= Set problem 1 =
Translate this sentence from the article about the Chainsaw sequel casting into Spanish: "The rest of the cast, however, is somewhat worse for the wear."

****************************************

The Texas Chainsaw
Casting Massacre

Why Tobe Hooper's New Sequel
Isn't Exactly A Family Reunion

By: Sheldon Teitelbaum

Texas Chainsaw Massacre fans should have no difficulty recognizing at least one of the film's principals in the sequel. McCulloch chainsaws look pretty much like the same today as they did 14 years ago, when one particularly deadly model made it's rip-roaring screen debut. The rest of the cast, however, is somewhat worse for the wear. In fact, with one exception, that of Jim Siedow, they've been slashed out of the sequel. And they are not at all pleased.
The actor objecting most vociferously would seem to least need the money or the credit. Ed Neal, who played the crazed hitchhiker in The Texas Chainsaw Massacre, has since gone on to better things. He is a prolific actor in television commercials, has served as an associate producer on a recent, albeit unsuccessful science fiction feature called Futurekill, and owns the Texas Movie Emporium in Austin, making him one of the leading dealers in rare movie posters in the United States.
Neal recounts that, in mid-May, Chainsaw director Tobe Hooper and screenwriter Kit Carson approached his agent, asking about his availability for The Texas Chainsaw Massacre II. Director Tobe Hooper seemed concerned, however, that Neal might not be willing to work with him on the sequel because of the acrimony that resulted from the alleged financial mishandling of the first film.
Neal had never masked his contention that the actors in The Texas Chainsaw Massacre had never been fairly recompensed for their work. Or that Stephen King's characterization of the film as indicative of Hooper's "taste and conscience" (in Stephen King's Danse Macabre) owed, at least in part, to the quality of their performances. But Neal's agent reassured Hooper that this would not pose a hindrance.
Neal said that he had not expected to make a financial killing from the reprisal of his hitchhiker persona for the sequel. He knew that Cannon Films, the producers, envisioned Chainsaw II as a low-budget operation, and that Cannon's recent bid for critical responsibility would not be furthered by lavishing Sly Stallone-type contracts on the likes of Neal, Marilyn Burns, Gunnar Hansen, or John Dugan. So Neal instructed his agent to ask for between three and four times scale, roughly $45,000 for the scheduled five-to-six week shoot.
"And a few considerations on the set," Neal adds. "No limos, no 300 lines of cocaine a day. Just the basics, like regular hours and meals." Neal, who makes $8000 a week producing regional television commercials, didn't think his demands untoward. But he said he never received an answer from Hooper or Cannon -- not even a counter-offer.
It never occurred to Gunnar Hansen to ask for that kind of money when approached to come back to the sequel as Leatherface. Freelance journalists and commercial log-home builders generally have lower income expectations. But Hansen was less than enthralled by the offer of scale he received. "I told them that scale is what they would have to give someone off the street. Since I had been an integral part of the first film, I felt that I was worth more to them than that. I just wanted them to come back with an offer that reflected a recognition of that value."
Hansen received something very different indeed. He said that he got a call on April 3 from Pat Orseth, who had been brought on in mid-course as casting director for the picture, apparently in place of Bob McDonald. She was phoning, he said, to confim that he would work for $1,256 a week -- scale less 10 percent. "That's because you're the only one who doesn't have an agent," Hansen said she told him. "The 10 percent is what your manager would have received."

****************************************

= Set problem 2 =
In the listing below, identify every line that contains the string "Schedule" and copy each one. Case counts.

Screen-element location listing
****************************************

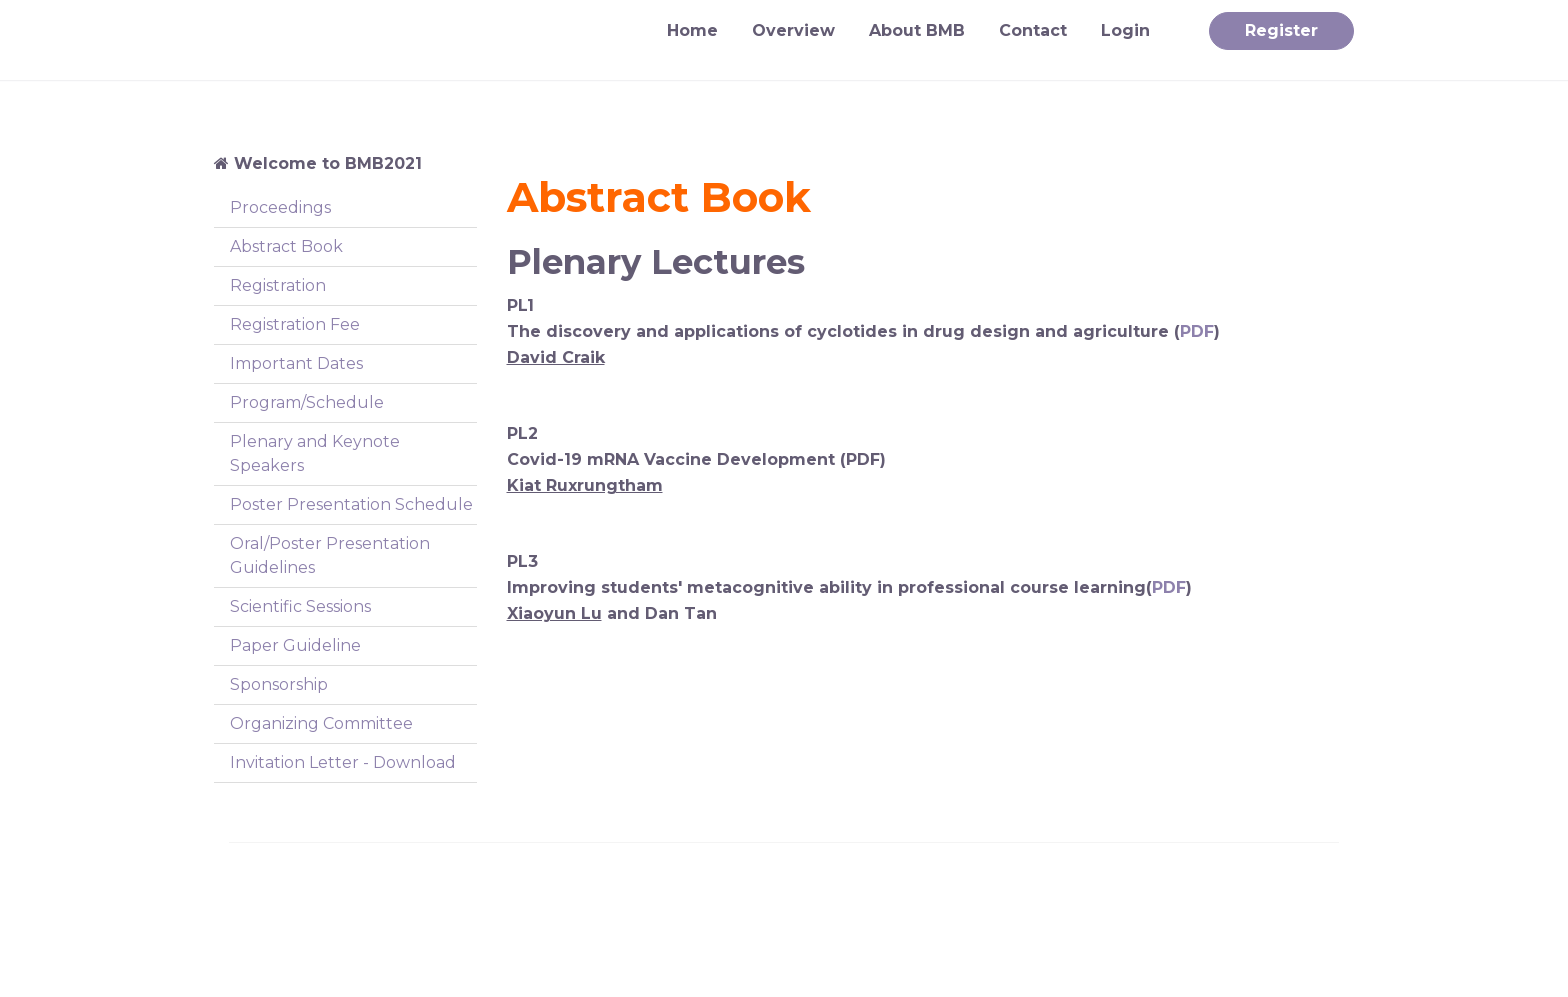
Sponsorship (279, 684)
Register (1281, 30)
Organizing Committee (321, 723)
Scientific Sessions (300, 606)
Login (1125, 30)
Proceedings (280, 207)
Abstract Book (286, 246)
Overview (793, 30)
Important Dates (296, 363)
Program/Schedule (307, 402)
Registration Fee (295, 324)
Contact (1033, 30)
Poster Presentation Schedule (351, 504)
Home (692, 30)
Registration (278, 285)
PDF (1197, 331)
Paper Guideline (295, 645)
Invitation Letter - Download (343, 762)
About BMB (917, 30)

****************************************

= Task output 1 =
El resto del elenco, sin embargo, ha salido algo peor parado.

= Task output 2 =
Program/Schedule (307, 402)
Poster Presentation Schedule (351, 504)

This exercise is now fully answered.